▶ _Source data_
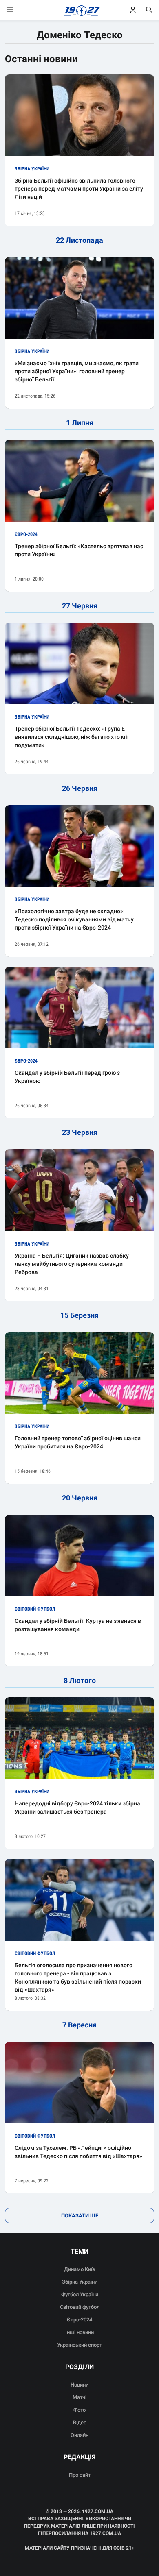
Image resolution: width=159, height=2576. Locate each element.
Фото (79, 2410)
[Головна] (79, 9)
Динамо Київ (79, 2269)
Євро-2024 (79, 2320)
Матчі (79, 2397)
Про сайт (80, 2475)
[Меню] (18, 10)
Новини (79, 2385)
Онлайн (79, 2435)
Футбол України (79, 2294)
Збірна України (79, 2282)
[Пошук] (149, 10)
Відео (79, 2422)
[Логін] (133, 10)
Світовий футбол (79, 2307)
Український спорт (79, 2345)
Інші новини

▶ _Activity_
Could you copy every record above exactly, leaving out the pictures?

▶ _Output of the task_
Image resolution: width=159, height=2576. Locate each element.
Фото (79, 2410)
[Головна] (79, 9)
Динамо Київ (79, 2269)
Євро-2024 (79, 2320)
Матчі (79, 2397)
Про сайт (80, 2475)
[Меню] (18, 10)
Новини (79, 2385)
Онлайн (79, 2435)
Футбол України (79, 2294)
Збірна України (79, 2282)
[Пошук] (149, 10)
Відео (79, 2422)
[Логін] (133, 10)
Світовий футбол (79, 2307)
Український спорт (79, 2345)
Інші новини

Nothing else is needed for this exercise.